I test changes incrementally: one key figure at a time, no big-bang tuning. Feature flags allow quick rollbacks in the event of unexpected effects. I keep dashboards clear and use time comparisons (week/month) to reliably identify trends. Load tests before product launches reveal limits and show where caching has the greatest effect. First measure, then adapt - this is how the Performance permanently stable.
Error images and troubleshooting playbooks
When latencies rise or hit rates fall, I work along clear paths:
- Suddenly more misses: TTL drain waves? Activate jitter. Unexpected mass invalidation? Check deploy hooks and logs.
- High evictionsIncrease capacity, activate compression or specifically exclude keys with a low effect.
- p99 tips: Add dogpile protection (mutex, stale-serve), index/simplify slow rebuild queries.
- InconsistenciesCheck write path (write-through on critical tables), observe replication lag and read temporary primary if necessary.
- CPU load in the cacheAdjust serialization/compression, split objects that are too large, optimize network MTU/batch gets.
I keep runbooks with concrete metrics, thresholds and rollback steps ready so that teams can act quickly under pressure.
Capacity planning and costs
I plan caches according to Working set instead of total data. A representative trace shows which 10-20% of the objects carry 80-90% of the accesses. From this I derive RAM requirements, eviction margins and network load. I consistently avoid swapping: either provide more RAM or reduce the cache budget. In container environments, I adjust requests/limits to real peaks and set memory guards to prevent OOM kills.
Economically, I evaluate costs per stored response and the Value of database milliseconds saved.
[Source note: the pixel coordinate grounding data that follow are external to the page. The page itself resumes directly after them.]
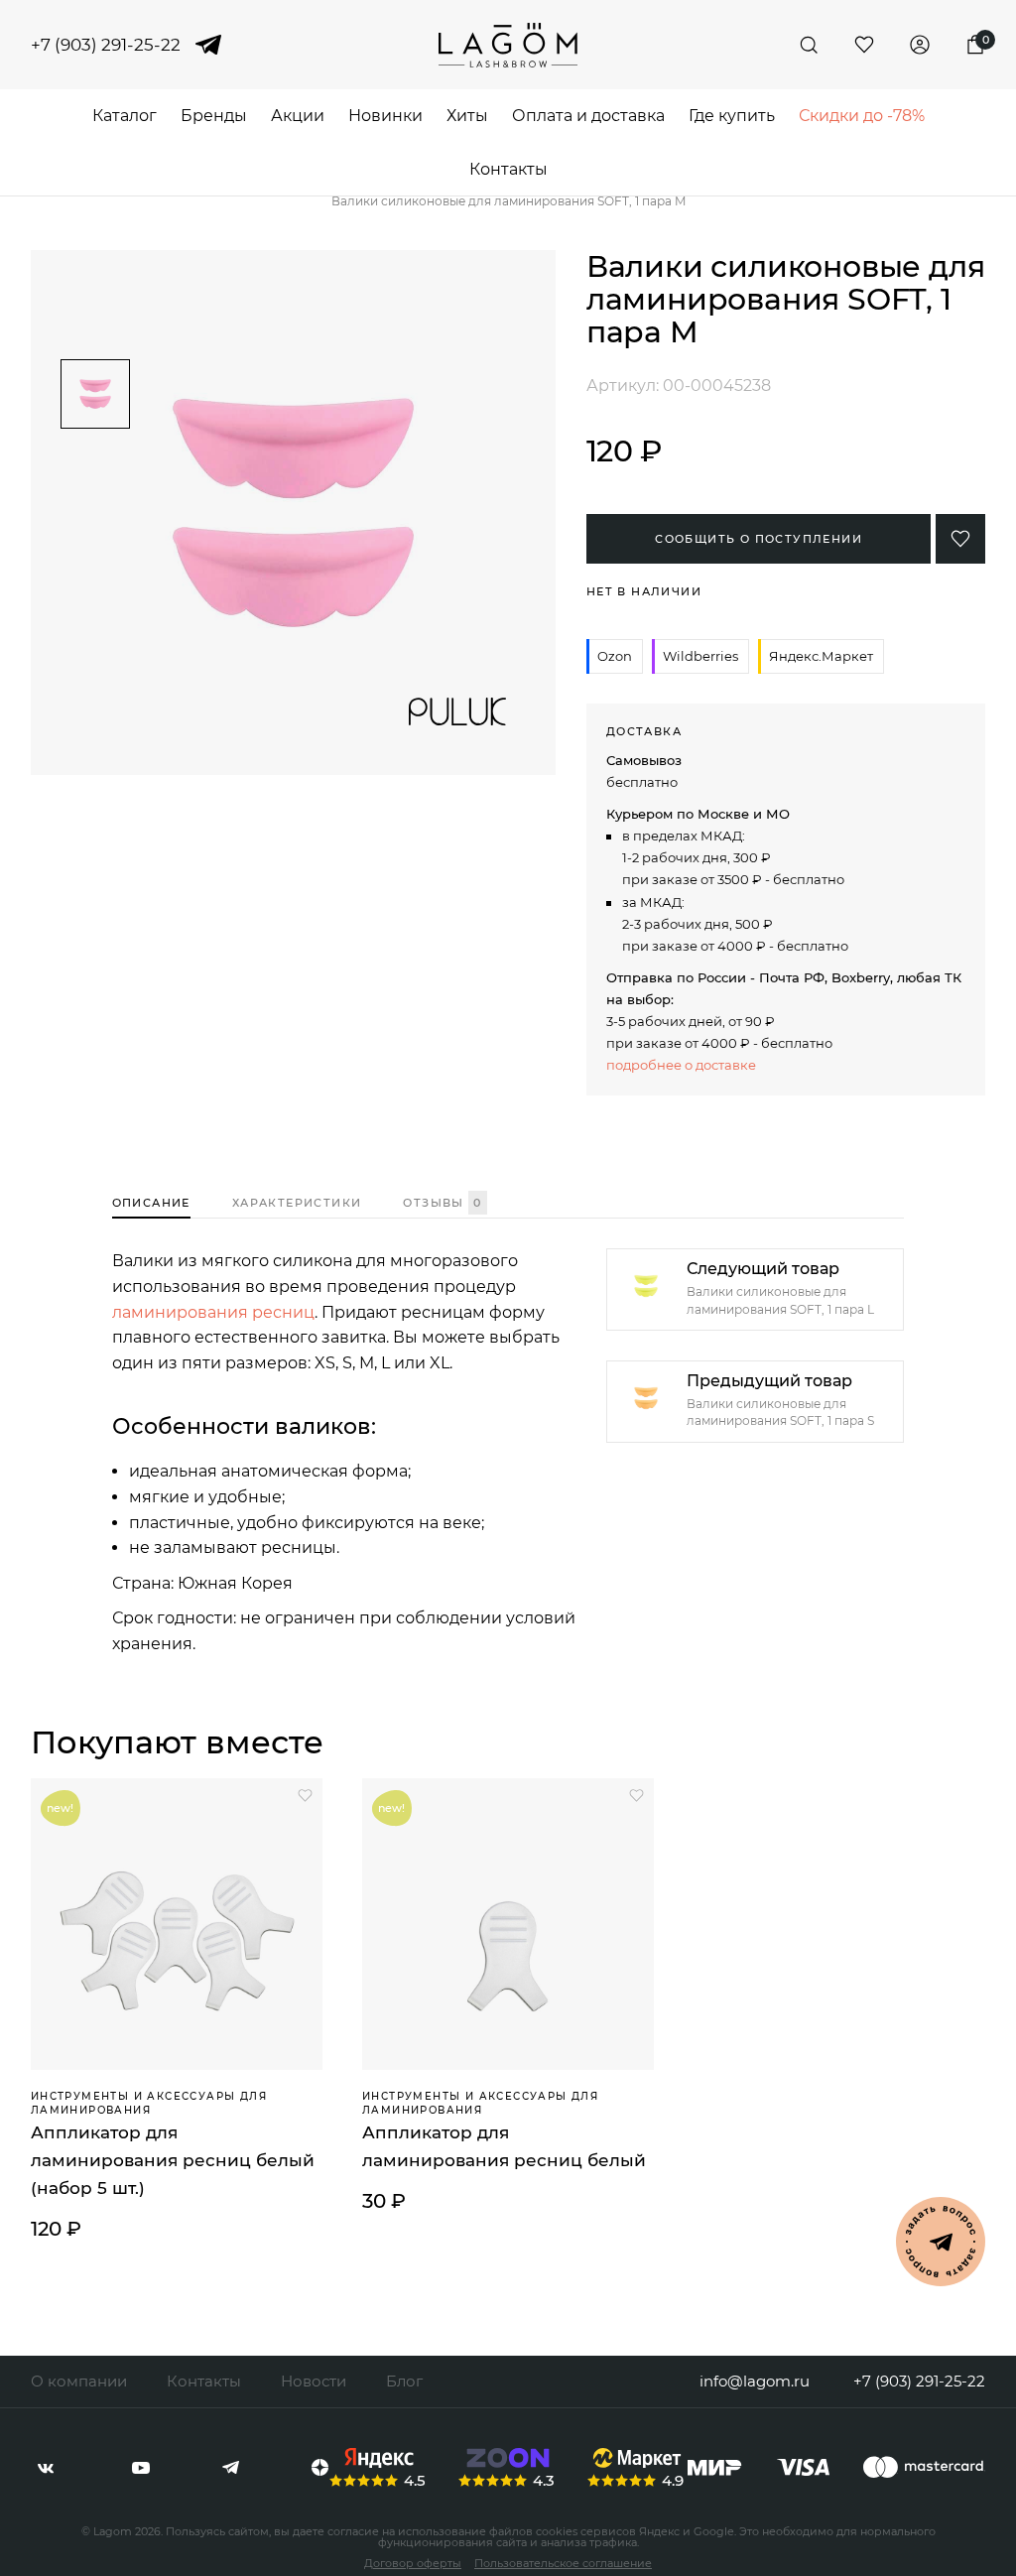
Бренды (214, 115)
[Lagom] (508, 45)
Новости (313, 2381)
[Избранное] (864, 45)
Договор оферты (412, 2563)
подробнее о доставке (681, 1065)
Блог (404, 2381)
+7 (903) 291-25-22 (106, 45)
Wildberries (700, 656)
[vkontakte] (46, 2468)
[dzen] (320, 2468)
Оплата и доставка (588, 115)
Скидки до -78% (862, 115)
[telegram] (208, 45)
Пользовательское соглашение (563, 2563)
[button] (95, 341)
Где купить (732, 115)
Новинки (385, 115)
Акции (297, 115)
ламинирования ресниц (213, 1312)
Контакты (508, 169)
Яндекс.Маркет (821, 656)
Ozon (614, 656)
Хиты (467, 115)
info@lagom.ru (754, 2381)
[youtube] (141, 2468)
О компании (79, 2381)
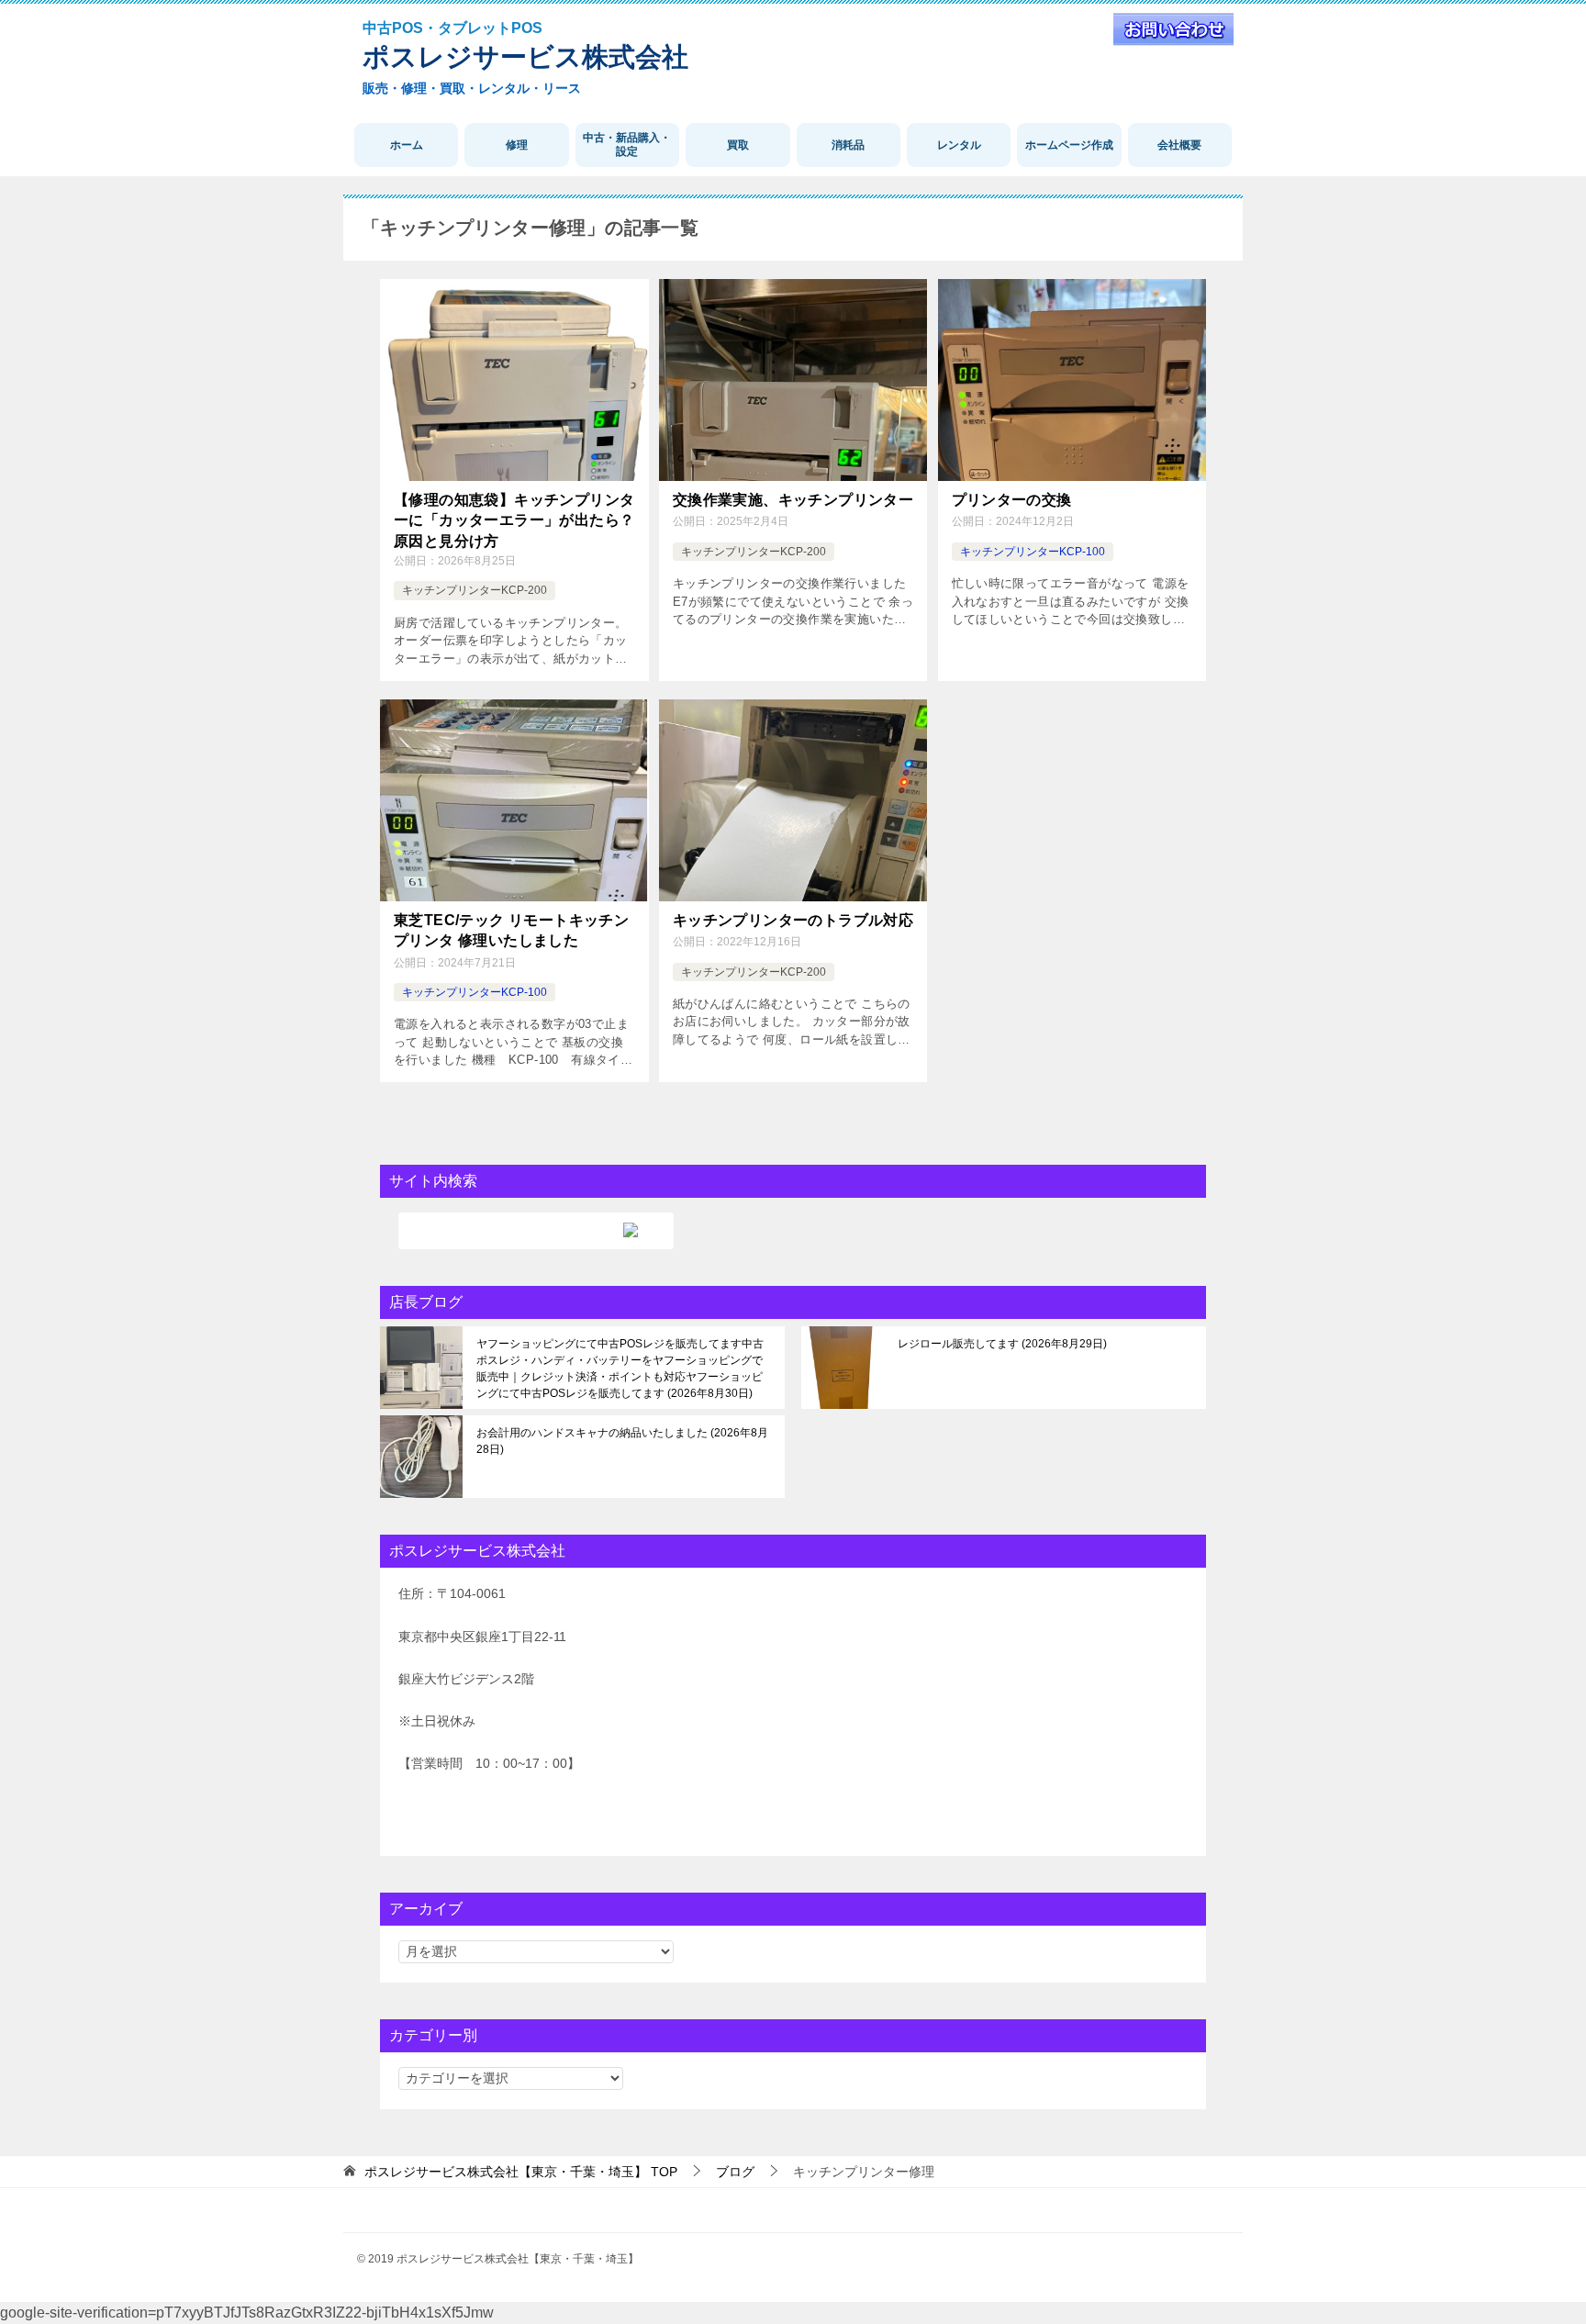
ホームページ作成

Good caching not only lowers latency, but also reduces IOPS costs, the size of DB nodes and the need for read replicas. I compare scenarios (more cache vs. more replicas) and make data-based decisions.
Operational excellence: processes and quality
Caching only becomes sustainable with clear Processes:
- Definition of DoneNew features come with cache keys, TTLs, invalidation hooks and metrics.
- Chaos/failure testsI simulate cache failures, replication lag and network latencies to check fallbacks and timeouts.
- SLOs/SLIsResponse times and hit rates are measurably defined; alarms are linked to business metrics (conversion, checkout time).
- DocumentationKey namespaces, tag relationships and ownership are available in a comprehensible form.
This ensures that the effect of the cache remains stable and transparent across releases.
Summary and next steps
I start with solid InnoDBsizing, add object-based caching and optimize queries with parameters and indices. I then adjust TTLs and invalidation until the hit rate and latency match the traffic pattern and business goals. Where MySQL-side caching doesn't work, Redis/Memcached absorbs the load. Monitoring keeps me honest and uncovers the next bottlenecks. This is how well-planned Database caching a slow application into a responsive system with reserves.